## PROBLEM DETAILS
In the listing below, find the line that contains "Open the notifications" and the line that contains "Viewport: 707px width, 568px height.". Quote both and every line between them, exactly, and nothing more.

(DATA SECTION)

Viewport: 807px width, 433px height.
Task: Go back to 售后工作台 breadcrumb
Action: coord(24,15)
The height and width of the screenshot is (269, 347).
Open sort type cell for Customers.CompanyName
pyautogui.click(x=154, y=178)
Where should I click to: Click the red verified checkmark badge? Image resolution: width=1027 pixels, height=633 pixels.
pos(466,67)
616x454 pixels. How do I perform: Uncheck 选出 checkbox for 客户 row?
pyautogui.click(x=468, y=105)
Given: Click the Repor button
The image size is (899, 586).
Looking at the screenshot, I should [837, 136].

(End DATA SECTION)
(DATA SECTION)

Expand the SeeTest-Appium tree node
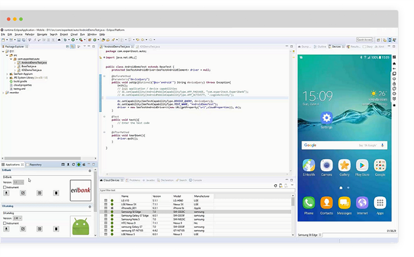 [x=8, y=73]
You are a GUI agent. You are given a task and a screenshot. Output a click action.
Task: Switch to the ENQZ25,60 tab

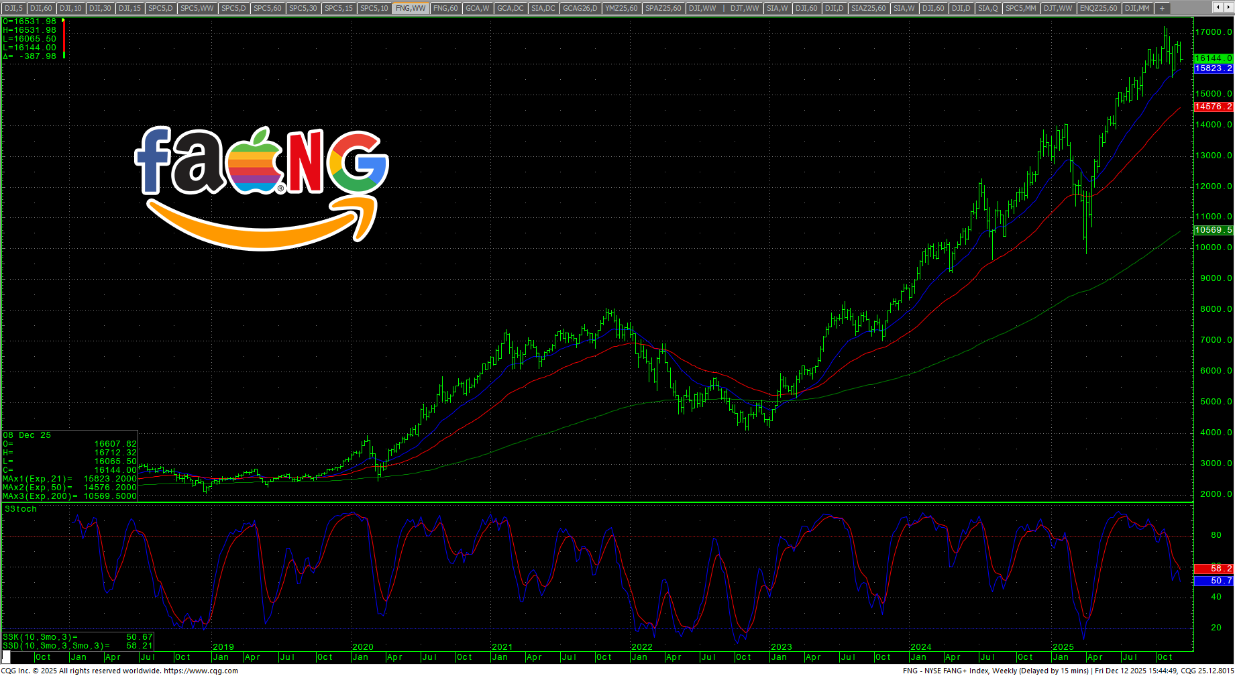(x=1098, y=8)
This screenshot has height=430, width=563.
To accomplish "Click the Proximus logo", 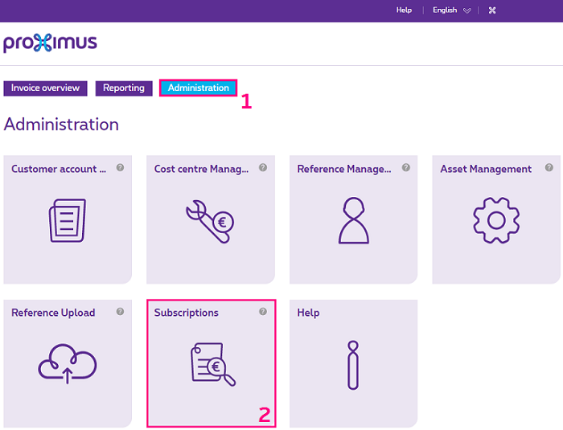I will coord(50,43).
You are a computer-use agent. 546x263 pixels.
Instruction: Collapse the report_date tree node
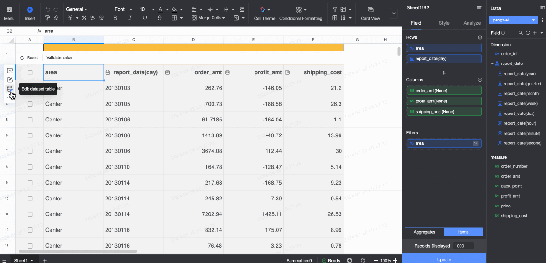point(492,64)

(End DATA SECTION)
(DATA SECTION)

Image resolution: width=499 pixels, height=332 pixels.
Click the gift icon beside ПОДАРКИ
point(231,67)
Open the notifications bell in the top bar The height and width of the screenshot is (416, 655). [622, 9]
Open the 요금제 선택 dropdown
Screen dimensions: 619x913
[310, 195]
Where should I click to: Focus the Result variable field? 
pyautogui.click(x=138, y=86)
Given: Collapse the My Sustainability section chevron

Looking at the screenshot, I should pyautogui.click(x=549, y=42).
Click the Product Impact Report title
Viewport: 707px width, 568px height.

(End DATA SECTION)

## OUTPUT OF THE EXERCISE
Open the notifications bell in the top bar The height and width of the screenshot is (416, 655). [622, 9]
Open the 요금제 선택 dropdown
Screen dimensions: 619x913
[310, 195]
Where should I click to: Focus the Result variable field? 
pyautogui.click(x=138, y=86)
Given: Collapse the My Sustainability section chevron

Looking at the screenshot, I should pyautogui.click(x=549, y=42).
Click the Product Impact Report title
Viewport: 707px width, 568px height.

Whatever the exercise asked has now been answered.